- Guernewood Park, California Location within the state of California
- Coordinates: 38°29′49″N 123°00′45″W﻿ / ﻿38.49694°N 123.01250°W
- Country: United States
- State: California
- County: Sonoma
- Elevation: 59 ft (18 m)
- Time zone: UTC-8 (PST)
- • Summer (DST): UTC-7 (PDT)
- ZIP code: 95446
- Area code: 707
- FIPS code: 06-31484
- GNIS feature ID: 1656055

= Guernewood Park, California =

Unincorporated community in California, United States

Guernewood Park /ˈɡɜrnwʊd ˈpɑrk/ is an unincorporated community in western Sonoma County, California, United States, on the Russian River, 17 mi west of Santa Rosa, and 1 mi west of Guerneville, along State Route 116. Armstrong Redwoods State Reserve and Austin Creek State Recreation Area are to the north.

==History==
In 1867, George E. Guerne, a young Swiss immigrant, arrived in Stumptown. He purchased land and established a subdivision that became Guernewood Park. He constructed and operated a sawmill in Stumptown (later renamed Guerneville).

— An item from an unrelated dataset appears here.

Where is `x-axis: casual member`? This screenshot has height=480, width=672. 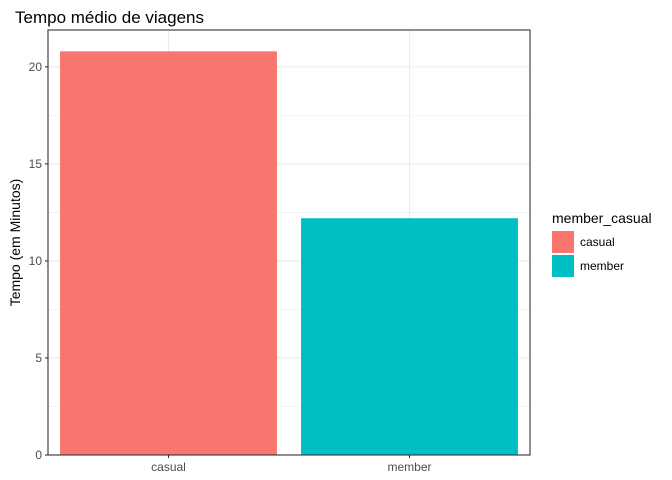 x-axis: casual member is located at coordinates (292, 464).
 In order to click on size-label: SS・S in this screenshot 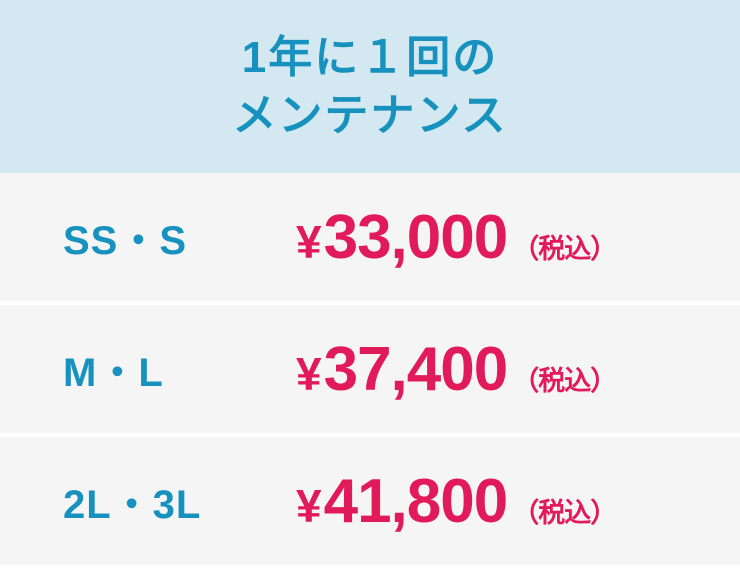, I will do `click(126, 241)`.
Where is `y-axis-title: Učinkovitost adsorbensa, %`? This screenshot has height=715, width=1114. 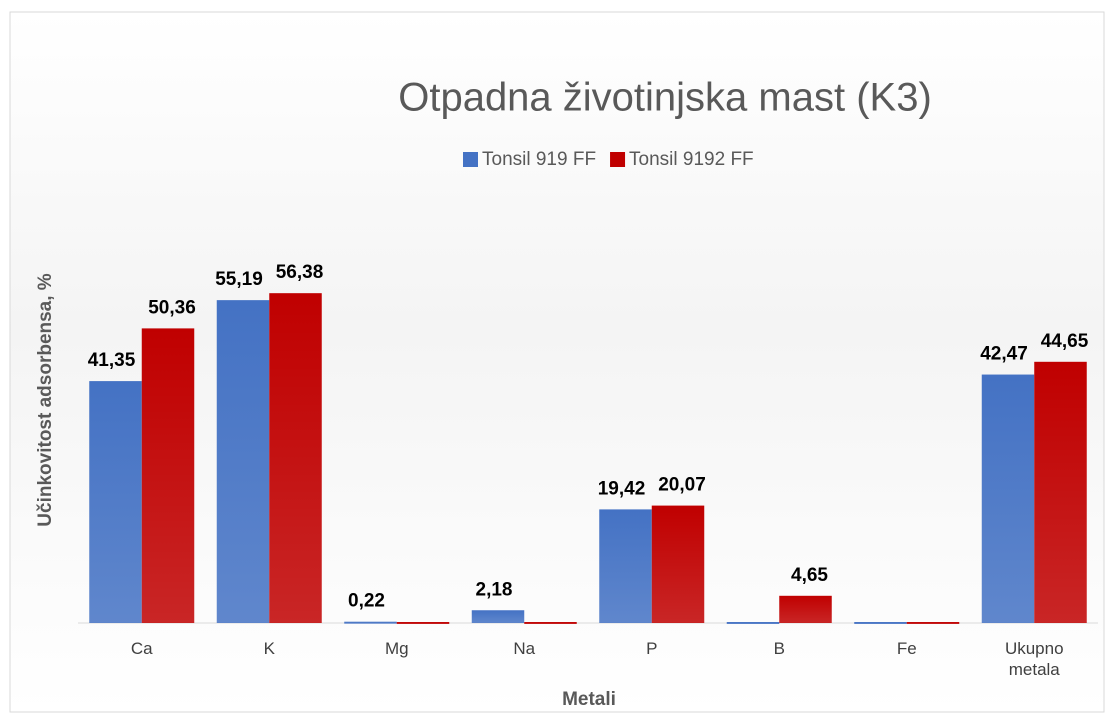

After the introduction of the railroad into the Russian River valley in the late 1800s, thousands of San Franciscans flocked to the region each summer. Soon, many of the famous big bands started to provide dance music at packed outdoor venues along the river even into the 1950s. Woody Herman, Tommy Dorsey and other famous names were frequent performers during the Big Band era. Hollywood stars were also frequent visitors.

The 2020 United States Census included Guernewood Park in the figures for the Guerneville census-designated place.